Prior to 2021, people who underwent abortion in Thailand could face up to three years of imprisonment, 60,000 baht in fines, or both. The Thai criminal code has since legalised abortion within the first 12 weeks of pregnancy, or the first trimester. However, abortion after this timeframe is still criminalised, with the exception of rape cases or cases where the carrier's life is at risk. The problem is many do not realise they're pregnant within the first three months. 

The road to fully legalising abortion in Thailand doesn't come without its challenges. Data from abortion support group Tamtang, gathered between the period of March 1, 2021 to June 20, 2021, revealed that 61 out of 11,800 people seeking abortion, who called the national hotline service for unwanted pregnancies, were rejected treatment since hospitals were unaware of the 12 weeks legal abortion window.

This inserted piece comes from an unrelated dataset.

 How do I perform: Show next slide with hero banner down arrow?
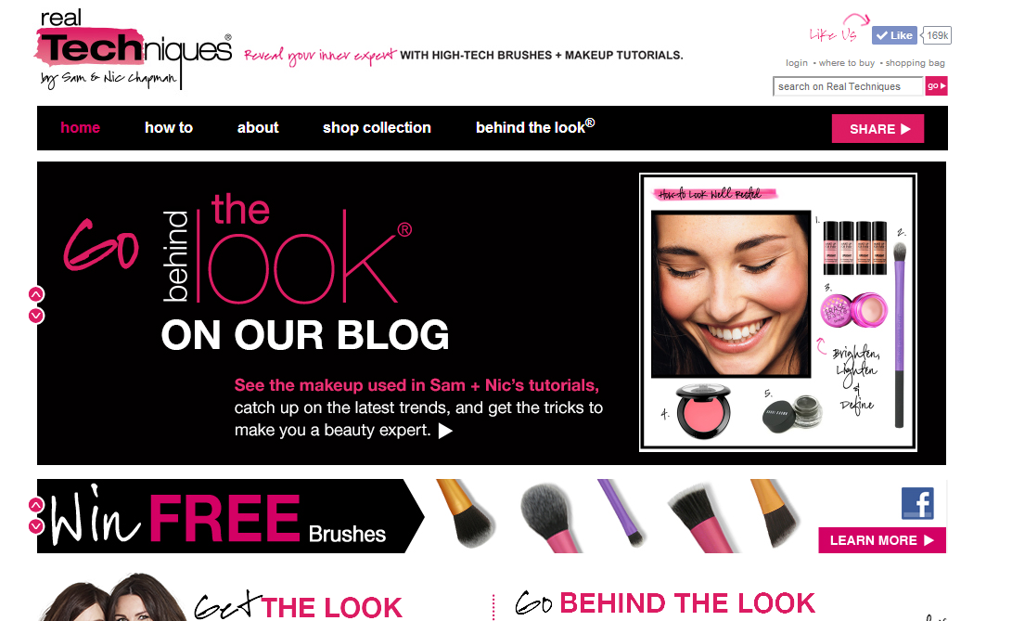[x=36, y=316]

More concerningly, from April to June 2021, ten people who sought out abortion opened up about feeling disrespected or being manipulated by medical staff.

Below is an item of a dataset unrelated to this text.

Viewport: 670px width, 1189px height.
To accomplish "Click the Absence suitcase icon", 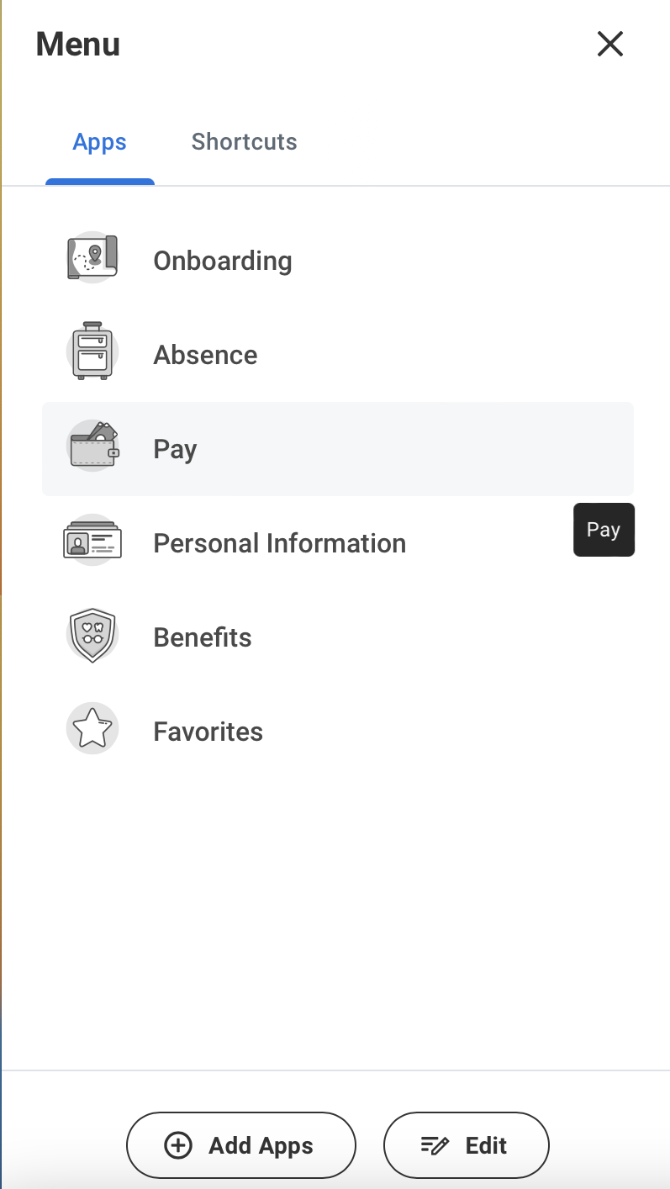I will [x=92, y=352].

Because information and access surrounding abortion are not made public knowledge, many still resort to unauthorised pills and services, which, of course, can be extremely dangerous and traumatising. WHO estimates that approximately 300,000 to 400,000 abortions are performed each year in Thailand, including those that occur in public hospitals and in underground clinics. Though there aren't definitive statistics on the mortality rate of abortions in Thailand, a mixture of sources puts it anywhere between 20 and 300 annually, which is much more than the one death in 100,000 abortions for most developed countries.

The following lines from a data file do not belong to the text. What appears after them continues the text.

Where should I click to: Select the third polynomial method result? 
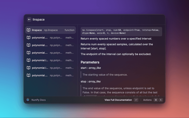[50, 53]

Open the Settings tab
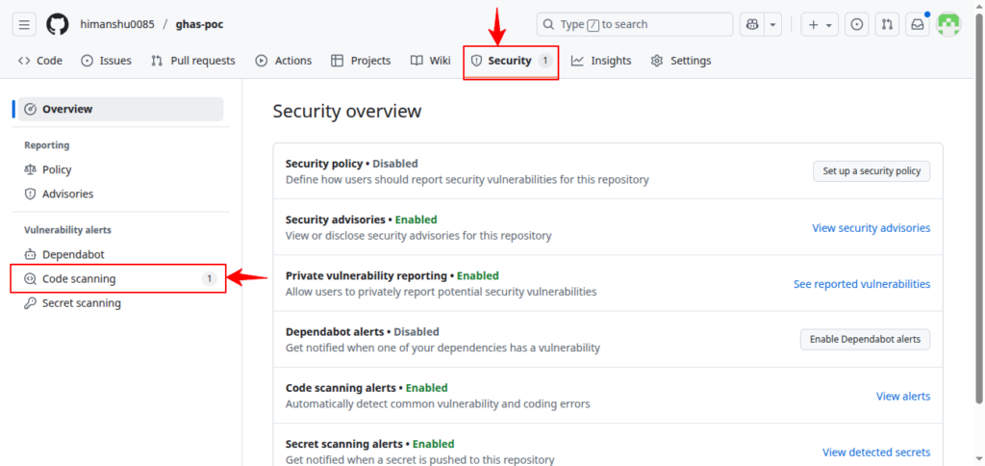[681, 61]
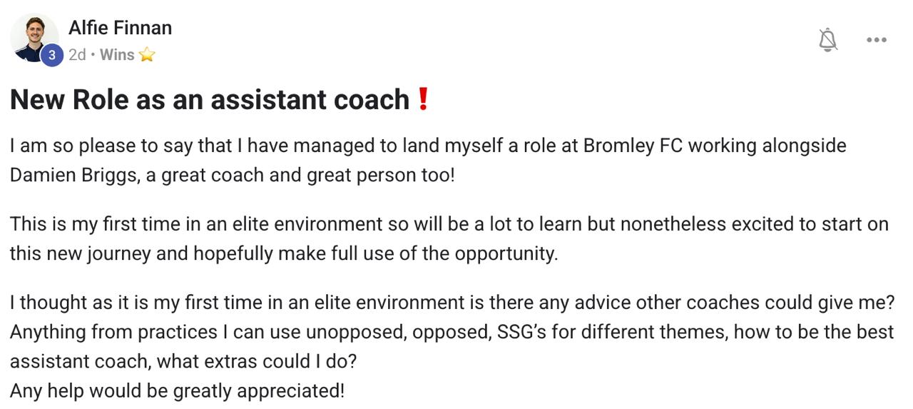The width and height of the screenshot is (913, 409).
Task: Open the post title New Role as an assistant coach
Action: click(x=210, y=100)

In addition, more than 99% of those who reached out to Tamtang were unaware of the 3,000 baht subsidy provided by some governmental hospitals for abortion. Financial aid means nothing though if you live too far away from select centres. Thailand has 80 authorised abortion facilities, existing in only 40 out of its 77 provinces. And, only four out of the 80 facilities provide abortion after 20 weeks. Access to safe abortion is further strained due to the Covid-19 pandemic. Some pro-choice facilities and doctors have resorted to using delivery services to send out self-medication pills, but the department of health has yet to support the accessibility of such online services.

Furthermore, we are all too familiar with the impact of religious ideologies on abortion stigmatisation. In Thailand, abortion is still considered taboo or sinful, causing a lot of guilt and shame to be put on people with unwanted pregnancies. This does not only prevent people from seeking out abortions but can also discourage medical practitioners from performing the procedure.

Remember that forced pregnancy and childbirth can impact the financial and mental well-being of an entire family. Public education on abortion is greatly needed in Thailand, and that includes more training for medical staff to destigmatise the negative discourse surrounding abortion. Most importantly, Thailand has yet to move toward abortion beyond the first trimester, to protect the reproductive rights of people across the country.